Scott Gilbert makes the provocative argument that “we have never been individuals.” Referencing Bruno Latour’s “we have never been modern,” he articulates a similar idea, that our conceptualization of individuality is, like the project of modernity more generally, a matter of faith. From a biological point of view, it is quite difficult to separate oneself out from the host of bacteria and other symbionts that support one’s existence. Each of the categories for individuality are deconstructed: anatomical, developmental, physiological, genetic, and immune individuality are all shown to be false in relation to contemporary biology because of the necessity of other organisms, mainly bacteria, that facilitate our development and growth. He undoes the notion of individuality, reasserting Lynn Margulis’ ideas that we are composed of a symbiogenic community of critters. Even what we think of as the integrity of the body is not really ours: of the eight million genes in the human body, only 22,000 are actually human DNA. And it is the symbionts that often cause particular kinds of phenotypic expression. For example, red and green aphids have exactly the same DNA, but different bacterial communities and it is the bacteria that determine their color. As Deleuze and Guattari write in A Thousand Plateaus, “becoming is not an evolution, at least not an evolution by descent and filiation…Becoming is always a different order than filiation. It concerns alliance.”1 It seems that evolution itself carries with it this same involutionary momentum, as Carla Hustak and Natasha Myers have called it. We are not only descended from a particular line, but also of and with the creatures that accompany us. This process concerns ongoing negotiations, alliances that are forged and broken, and diplomats that necessarily seem to betray.
This idea has far-reaching implications, both philosophically and materially. I can’t help but immediately think of our collective relationship to antibiotics and antibacterial soaps, gels and sprays. If we think of our body as composed of bacteria, as requiring them, then how would we approach these other bodies? Perhaps the ‘war on bacteria’ would look more like a process of negotiation, or of diplomacy. This is not to undermine the fact that our lives have been extended considerably because of antibiotics. I don’t think I would be alive without them, but they also take a toll on overall mental and physical health, as we are increasingly understanding. Perhaps we need to learn to discern between bacteria, fostering some while recognizing that others cannot be negotiated with. Similarly, if we extend the metaphor outwards and understand the relation with others as fundamental to existence, how could we reimagine not only our own being, but political life? How might the understanding of democracy, as representing the autonomous agency of singular individuals, be reworked when the individual is actually a host for a multitude of creatures? And how might our interspecies politics be rethought when we are all primarily bacteria? Can there be a bacterial politics of empathy?
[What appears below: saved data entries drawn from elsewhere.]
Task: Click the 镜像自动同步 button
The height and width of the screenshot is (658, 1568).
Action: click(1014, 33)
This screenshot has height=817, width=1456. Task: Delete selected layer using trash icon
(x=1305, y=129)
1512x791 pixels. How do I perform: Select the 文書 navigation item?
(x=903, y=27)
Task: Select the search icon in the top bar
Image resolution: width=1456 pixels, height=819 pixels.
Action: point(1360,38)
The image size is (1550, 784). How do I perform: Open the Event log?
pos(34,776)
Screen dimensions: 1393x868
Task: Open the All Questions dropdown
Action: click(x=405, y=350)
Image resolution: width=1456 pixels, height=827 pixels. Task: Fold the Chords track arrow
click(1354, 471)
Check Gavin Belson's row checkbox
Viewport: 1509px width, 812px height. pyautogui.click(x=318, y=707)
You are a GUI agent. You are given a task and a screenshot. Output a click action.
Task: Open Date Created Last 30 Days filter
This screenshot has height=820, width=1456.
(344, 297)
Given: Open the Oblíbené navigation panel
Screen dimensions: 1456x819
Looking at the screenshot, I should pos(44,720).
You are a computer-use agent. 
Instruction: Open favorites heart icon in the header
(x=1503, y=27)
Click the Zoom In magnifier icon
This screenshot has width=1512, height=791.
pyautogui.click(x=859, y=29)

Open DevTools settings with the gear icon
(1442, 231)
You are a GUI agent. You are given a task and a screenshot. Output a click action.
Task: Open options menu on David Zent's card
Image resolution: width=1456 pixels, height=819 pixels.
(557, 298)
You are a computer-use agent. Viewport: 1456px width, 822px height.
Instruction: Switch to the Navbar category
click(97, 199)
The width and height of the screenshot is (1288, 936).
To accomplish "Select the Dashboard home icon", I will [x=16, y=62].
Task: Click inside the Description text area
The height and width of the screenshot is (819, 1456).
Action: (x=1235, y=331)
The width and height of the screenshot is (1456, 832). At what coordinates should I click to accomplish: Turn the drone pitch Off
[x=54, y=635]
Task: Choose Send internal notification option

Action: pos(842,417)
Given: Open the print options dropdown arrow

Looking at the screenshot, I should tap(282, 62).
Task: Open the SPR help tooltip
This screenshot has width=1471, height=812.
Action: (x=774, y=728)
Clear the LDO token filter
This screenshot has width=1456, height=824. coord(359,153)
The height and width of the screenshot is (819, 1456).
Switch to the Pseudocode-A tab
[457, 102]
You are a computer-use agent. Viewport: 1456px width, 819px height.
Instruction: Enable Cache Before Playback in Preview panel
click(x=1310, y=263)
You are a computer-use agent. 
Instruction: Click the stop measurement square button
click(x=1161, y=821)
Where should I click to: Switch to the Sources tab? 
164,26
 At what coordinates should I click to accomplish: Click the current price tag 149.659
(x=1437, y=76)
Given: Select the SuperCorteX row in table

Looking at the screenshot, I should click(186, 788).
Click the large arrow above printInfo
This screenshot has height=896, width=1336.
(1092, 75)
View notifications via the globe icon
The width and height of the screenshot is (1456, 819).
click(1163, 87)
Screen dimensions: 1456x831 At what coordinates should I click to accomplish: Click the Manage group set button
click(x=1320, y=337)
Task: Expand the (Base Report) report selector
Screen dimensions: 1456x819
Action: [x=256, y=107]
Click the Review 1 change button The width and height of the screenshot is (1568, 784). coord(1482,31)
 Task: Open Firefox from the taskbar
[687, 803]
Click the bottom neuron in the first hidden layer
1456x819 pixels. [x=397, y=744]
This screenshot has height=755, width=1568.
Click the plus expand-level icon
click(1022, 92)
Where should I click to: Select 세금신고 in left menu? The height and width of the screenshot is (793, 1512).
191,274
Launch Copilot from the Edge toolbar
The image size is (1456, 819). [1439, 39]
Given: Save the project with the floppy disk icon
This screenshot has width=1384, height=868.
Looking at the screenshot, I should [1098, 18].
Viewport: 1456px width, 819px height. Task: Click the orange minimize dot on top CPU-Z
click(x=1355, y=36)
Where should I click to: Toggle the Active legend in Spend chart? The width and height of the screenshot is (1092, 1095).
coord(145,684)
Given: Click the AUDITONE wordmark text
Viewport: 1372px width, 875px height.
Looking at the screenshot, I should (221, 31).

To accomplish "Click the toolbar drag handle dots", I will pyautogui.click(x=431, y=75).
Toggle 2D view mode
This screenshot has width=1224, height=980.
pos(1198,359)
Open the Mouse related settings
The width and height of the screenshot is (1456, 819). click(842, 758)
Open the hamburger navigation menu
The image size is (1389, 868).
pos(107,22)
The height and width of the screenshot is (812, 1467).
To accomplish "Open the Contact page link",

As Donna Haraway says, in a far-reaching interview with Thryza Nichols Goodeve, “in [Modest_Witness] I talk about Scott Gilbert’s ideas of biology as the functional equivalent of Western Civilization on the U.S. campus…There is almost nothing you can do these days that does not require literacy in biology.”2 And Gilbert is, for humanities people, like a gateway drug for biology. With wide-ranging publications that intersect art history and embryology, religion, and popular culture, he provides this fundamental bridge to thinking what it means to be human, and as it turns out, we are not all that human after all.